Like Edith Katherine Spicer Jay, Stannard wrote tales of cavalry life under a male pseudonym. Her publisher had advised her that if her collection of stories about cavalry life was known to be the work of a woman, it would ‘prejudice its success’.1 However, when she was invited to a fish dinner in Greenwich by the editor of the Cornhill Magazine, she revealed her gender by saying that as ‘J.S.Winter’ was of the sex requiring chaperones, she must decline the invitation’.2

After the success of her first novel, Henrietta continued to write military tales, including the popular novel Bootles Baby (1885) which sold two million copies within the first ten years of its publication and was adapted for stage. It was at around this time that she attracted the admiration of the writer and art critic, John Ruskin. Henrietta had written to Ruskin thanking him for a lecture which he had given which had inspired a ‘thoroughness’ in her writing. (She had rewritten Bootles Baby nine times before she was satisfied with it).3 On reading the letter, Ruskin invited Henrietta with her husband Arthur, to visit him in Sandgate where he was staying in 1887.

Dataset extract:
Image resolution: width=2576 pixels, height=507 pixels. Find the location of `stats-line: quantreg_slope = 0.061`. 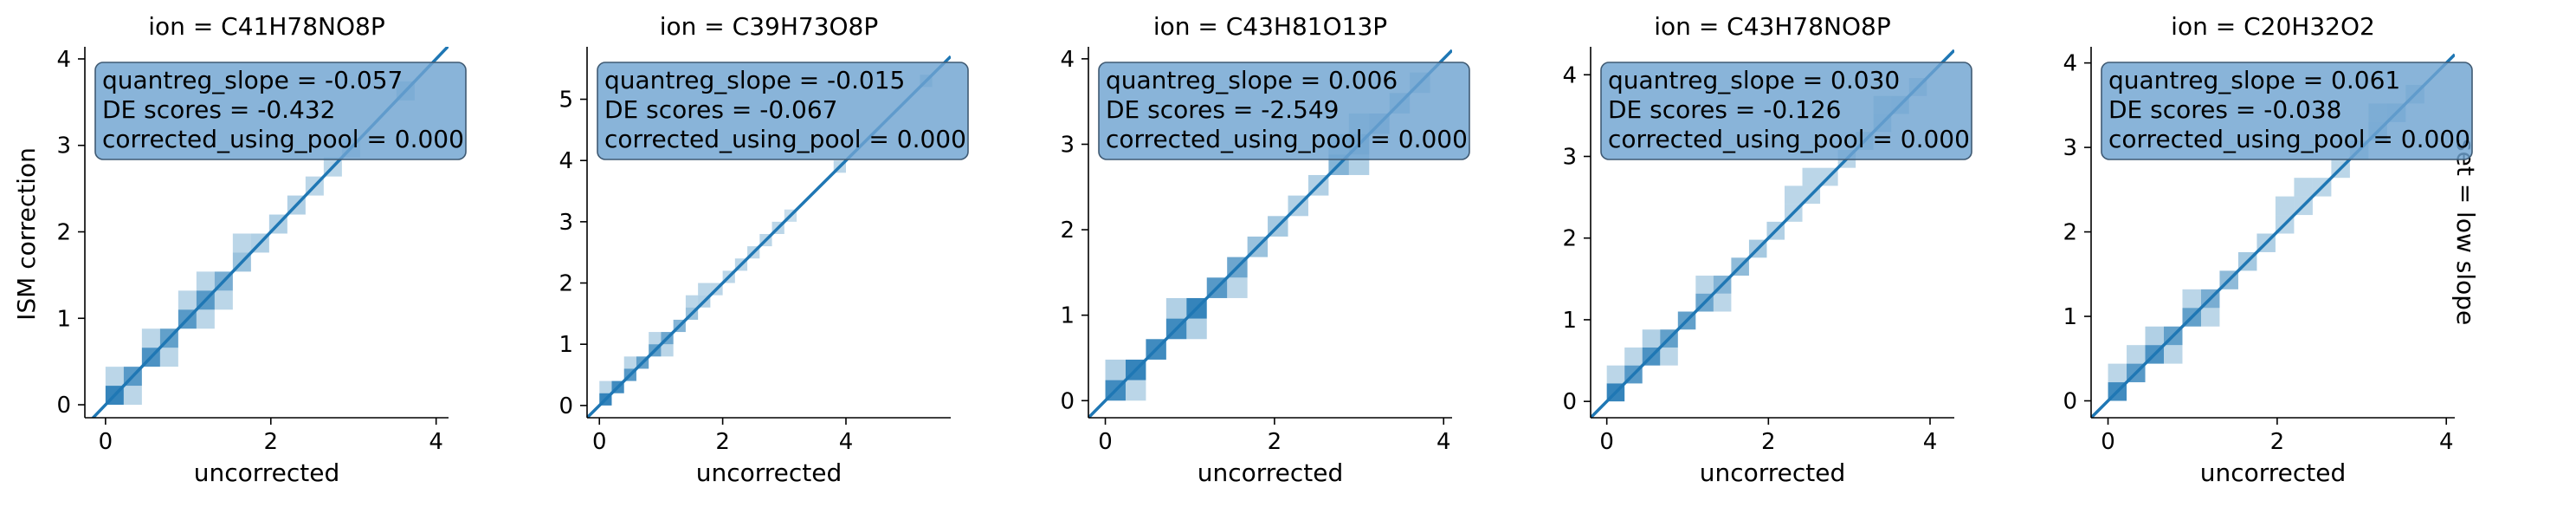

What is being asked: In the text about Stannard, which people other than Stannard herself are named?

Solution:
- Edith Katherine Spicer Jay
- John Ruskin
- Arthur